MY MOTHER’S RUBBLE

My British mother, once in awhile, would tell me about life in London during WWII. Nazi Germany was terrifying. The bombing incessant. Many she knew died under building rubble. Whole blocks disappeared. What were hallways, bedrooms, and bathrooms became pyramids of brick rubble. Prams in the air, pets flat and quiet. Her fiancée, a British pilot, died early in the war. Scarcity was everywhere.

Being a child, I had no way to truly understand the true meaning of “rubble.” It was only in high school in America, when we were given the assignment of writing about concentration camps, did I first begin to learn the magnitude and scope of what “rubble” could mean.

To reduce to rubble means you take entire societies and break them into fragments.

What you can’t blow up, you burn. As we each stood up in class and read our papers over the course of a week, almost everyone broke down crying. Mine was on Treblinka in occupied Poland where 300,000 were murdered (the last survivor of that camp died in 2018). Most of my classmates were Jewish and they already knew what rubble meant…the reminders were living with them – surviving grandparents with a number tattooed on their wrists. Classmate Wendy Aibel did not just cry. She wailed. For the rest of my life Kathe Kolowitz’s drawings reminded me of that wail in that classroom (as an adult Wendy Aibel-Weiss would be professionally involved in organizations that had to do with children and trauma).

Mother of Sandra Filippucci

Mother of Sandra Filippucci

Still, I did not connect those horrors to my mother. I thought she’d be pleased with my effort and scholarship but the mere mention of concentration camps was like pricking an overripe tumor.  Offal and bile emerged shrieking, “WHAT’S DONE IS DONE!,” and to get to my Goddamned chores. She wanted a smiley face life. Big flowers on the wallpaper, bright yellow, lots of jewelry, expensive whiskey. I did not understand her reaction but sensed that talking about any problem was a weakness. You were weak if you complained, which she confused with talking. So nothing important, traumatic or life-altering was ever discussed. She was so stuffed with secrets that we would not learn about them until after her death. The woman would have had her arm amputated before she would ever go to a psychiatrist. Say nothing. It will go away. Open another bottle. This all kept her unfamiliar with Love.

I was a confused outsider when we moved to Long Island. Although born in Brooklyn near the Brooklyn Naval Yard – now transformed into shops and where I had my custom wood panels made – my background for Long Island was atypical – I was the military “brat” of divorced parents.

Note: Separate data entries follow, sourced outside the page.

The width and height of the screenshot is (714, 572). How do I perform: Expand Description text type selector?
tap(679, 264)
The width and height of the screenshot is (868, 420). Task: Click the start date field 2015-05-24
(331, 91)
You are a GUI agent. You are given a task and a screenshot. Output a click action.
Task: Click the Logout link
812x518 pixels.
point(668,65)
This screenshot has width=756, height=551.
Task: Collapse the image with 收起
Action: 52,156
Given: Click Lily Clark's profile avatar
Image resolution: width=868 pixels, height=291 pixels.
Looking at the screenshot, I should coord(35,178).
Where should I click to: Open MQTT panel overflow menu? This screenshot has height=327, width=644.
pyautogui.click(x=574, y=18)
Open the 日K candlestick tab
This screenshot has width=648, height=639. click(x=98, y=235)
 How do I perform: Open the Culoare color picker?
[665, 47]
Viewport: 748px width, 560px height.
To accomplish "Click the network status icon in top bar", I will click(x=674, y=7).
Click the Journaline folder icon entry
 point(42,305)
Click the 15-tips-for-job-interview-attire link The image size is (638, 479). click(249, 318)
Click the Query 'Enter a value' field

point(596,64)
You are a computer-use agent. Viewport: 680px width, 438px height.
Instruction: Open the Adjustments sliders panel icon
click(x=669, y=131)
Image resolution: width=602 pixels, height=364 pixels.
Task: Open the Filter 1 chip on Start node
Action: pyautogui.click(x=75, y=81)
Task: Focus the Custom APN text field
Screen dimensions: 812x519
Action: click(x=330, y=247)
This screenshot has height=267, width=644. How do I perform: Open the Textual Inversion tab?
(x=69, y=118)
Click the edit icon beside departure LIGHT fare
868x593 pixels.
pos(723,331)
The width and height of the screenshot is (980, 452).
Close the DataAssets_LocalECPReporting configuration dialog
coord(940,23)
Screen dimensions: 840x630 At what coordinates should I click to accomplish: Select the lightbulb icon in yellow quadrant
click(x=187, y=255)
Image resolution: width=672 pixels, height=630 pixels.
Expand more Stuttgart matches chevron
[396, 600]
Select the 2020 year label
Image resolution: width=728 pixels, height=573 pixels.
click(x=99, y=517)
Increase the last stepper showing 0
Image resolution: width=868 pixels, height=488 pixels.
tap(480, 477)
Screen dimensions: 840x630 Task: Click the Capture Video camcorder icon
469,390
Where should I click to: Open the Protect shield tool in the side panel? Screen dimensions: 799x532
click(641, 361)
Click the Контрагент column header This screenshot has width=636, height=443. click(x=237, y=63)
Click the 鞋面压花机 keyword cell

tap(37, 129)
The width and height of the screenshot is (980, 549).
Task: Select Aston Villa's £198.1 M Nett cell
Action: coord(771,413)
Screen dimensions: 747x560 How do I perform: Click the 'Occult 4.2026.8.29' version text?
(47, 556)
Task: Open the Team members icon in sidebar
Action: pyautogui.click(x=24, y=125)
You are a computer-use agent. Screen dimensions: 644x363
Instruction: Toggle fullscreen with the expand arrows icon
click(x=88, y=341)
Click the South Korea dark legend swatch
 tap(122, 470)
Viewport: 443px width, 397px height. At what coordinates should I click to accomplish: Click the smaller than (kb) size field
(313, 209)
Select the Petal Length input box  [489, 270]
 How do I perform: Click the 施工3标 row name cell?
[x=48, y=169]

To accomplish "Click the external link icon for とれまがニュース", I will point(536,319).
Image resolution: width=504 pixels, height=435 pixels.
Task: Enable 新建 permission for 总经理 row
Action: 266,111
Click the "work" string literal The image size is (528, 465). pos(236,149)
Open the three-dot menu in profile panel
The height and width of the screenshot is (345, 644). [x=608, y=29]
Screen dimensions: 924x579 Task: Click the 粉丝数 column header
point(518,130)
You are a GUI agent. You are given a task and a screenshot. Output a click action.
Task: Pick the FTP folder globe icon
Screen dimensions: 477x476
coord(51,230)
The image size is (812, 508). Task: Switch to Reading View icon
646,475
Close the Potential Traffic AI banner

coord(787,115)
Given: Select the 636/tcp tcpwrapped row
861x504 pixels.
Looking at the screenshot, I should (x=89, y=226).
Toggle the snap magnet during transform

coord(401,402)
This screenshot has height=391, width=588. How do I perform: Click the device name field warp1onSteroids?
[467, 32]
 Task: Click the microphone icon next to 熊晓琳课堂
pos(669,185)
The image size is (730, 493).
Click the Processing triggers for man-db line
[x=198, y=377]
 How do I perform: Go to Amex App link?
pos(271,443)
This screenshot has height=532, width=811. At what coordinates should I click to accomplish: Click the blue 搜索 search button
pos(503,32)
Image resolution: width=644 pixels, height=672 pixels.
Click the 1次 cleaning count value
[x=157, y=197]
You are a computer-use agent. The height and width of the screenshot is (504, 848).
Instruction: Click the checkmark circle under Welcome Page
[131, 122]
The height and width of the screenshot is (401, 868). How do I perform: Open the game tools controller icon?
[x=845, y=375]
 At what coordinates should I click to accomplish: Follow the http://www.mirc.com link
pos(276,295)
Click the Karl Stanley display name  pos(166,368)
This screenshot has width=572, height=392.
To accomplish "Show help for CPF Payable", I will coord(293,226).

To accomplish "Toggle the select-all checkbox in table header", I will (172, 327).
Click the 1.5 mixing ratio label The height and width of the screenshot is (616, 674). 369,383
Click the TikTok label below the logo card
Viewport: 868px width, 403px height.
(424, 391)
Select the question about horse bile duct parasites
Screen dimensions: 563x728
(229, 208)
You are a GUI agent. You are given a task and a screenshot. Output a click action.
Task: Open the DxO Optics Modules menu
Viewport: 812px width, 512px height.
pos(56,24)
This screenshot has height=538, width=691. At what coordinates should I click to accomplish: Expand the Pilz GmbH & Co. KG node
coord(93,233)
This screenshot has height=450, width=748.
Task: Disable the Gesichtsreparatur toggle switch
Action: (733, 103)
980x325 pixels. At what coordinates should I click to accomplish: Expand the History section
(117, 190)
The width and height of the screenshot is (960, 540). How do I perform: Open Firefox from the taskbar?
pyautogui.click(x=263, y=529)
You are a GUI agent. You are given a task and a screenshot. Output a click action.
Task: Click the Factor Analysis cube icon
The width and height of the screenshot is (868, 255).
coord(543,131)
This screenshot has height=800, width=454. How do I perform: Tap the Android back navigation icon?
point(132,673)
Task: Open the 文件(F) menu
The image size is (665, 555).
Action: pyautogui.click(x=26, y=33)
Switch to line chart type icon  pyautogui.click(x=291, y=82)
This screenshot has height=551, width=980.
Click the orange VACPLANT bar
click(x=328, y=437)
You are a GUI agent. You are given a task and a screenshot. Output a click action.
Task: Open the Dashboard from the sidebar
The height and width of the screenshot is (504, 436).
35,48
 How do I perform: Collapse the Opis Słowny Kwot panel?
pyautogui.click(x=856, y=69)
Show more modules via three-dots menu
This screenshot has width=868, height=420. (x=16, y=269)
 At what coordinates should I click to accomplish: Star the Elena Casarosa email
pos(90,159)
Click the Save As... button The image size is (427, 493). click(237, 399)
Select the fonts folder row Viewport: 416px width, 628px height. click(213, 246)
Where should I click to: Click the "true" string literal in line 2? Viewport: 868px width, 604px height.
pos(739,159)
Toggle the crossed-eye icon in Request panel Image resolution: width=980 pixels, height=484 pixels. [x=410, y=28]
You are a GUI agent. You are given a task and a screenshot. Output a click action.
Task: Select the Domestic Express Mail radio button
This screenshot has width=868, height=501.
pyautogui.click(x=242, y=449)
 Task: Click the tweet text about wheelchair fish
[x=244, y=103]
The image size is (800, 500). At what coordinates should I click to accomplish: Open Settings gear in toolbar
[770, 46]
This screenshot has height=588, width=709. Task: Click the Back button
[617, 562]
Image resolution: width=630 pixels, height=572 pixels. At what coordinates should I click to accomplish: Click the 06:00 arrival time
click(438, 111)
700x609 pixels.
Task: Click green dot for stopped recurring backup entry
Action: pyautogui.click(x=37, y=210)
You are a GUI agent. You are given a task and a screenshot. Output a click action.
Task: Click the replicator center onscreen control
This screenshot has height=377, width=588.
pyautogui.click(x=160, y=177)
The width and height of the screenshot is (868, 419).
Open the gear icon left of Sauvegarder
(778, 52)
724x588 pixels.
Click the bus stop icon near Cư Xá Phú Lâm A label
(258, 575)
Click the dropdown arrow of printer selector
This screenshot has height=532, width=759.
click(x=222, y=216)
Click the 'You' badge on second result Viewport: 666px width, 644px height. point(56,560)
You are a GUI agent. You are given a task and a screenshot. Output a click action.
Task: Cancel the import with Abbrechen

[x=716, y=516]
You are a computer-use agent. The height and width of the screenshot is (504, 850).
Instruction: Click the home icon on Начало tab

The parents of Sandra Filippucci

My American soldier father & British mother

I did not grow up with a library or a pool. We had baked beans in Europe and were glad of it. I had lived in England, France and Germany on American military bases in Post-war Europe and could speak some French and German. I had been left in a French convent in La Rochelle, France when my mother disappeared into America where she would construct another life (you can read about that experience here: SISTERS OF THE CLOTH), and eventually retrieve me back to New York. She was tough, fearless, determined to run from the horror.

An outsider I remained. One generally becomes an artist because of difficult or non-existent childhoods. And although I was protected from the explicit horrors that had happened around me, children like animals, sense sorrow, loss, bereavement, anxiety, fear.  My childhood was spent under the emotional rubble of secrets, silence, and denial.

AUTOBIOGRAPHICAL FLOWERS

On February 24th, 2022 Ukraine was invaded by Russia. It soon became clear that this was a war not an invasion – a war on a society that Putin wanted to obliterate. I kept hearing the word, “rubble,” over and over and over. History repeating itself. For the first time, I could see my mother sheltering in those subways, hiding in those theater basements, ducking into those doorways.

My mother – along with an entire generation – probably had Post-traumatic Stress Syndrome but back then, you just got on with it.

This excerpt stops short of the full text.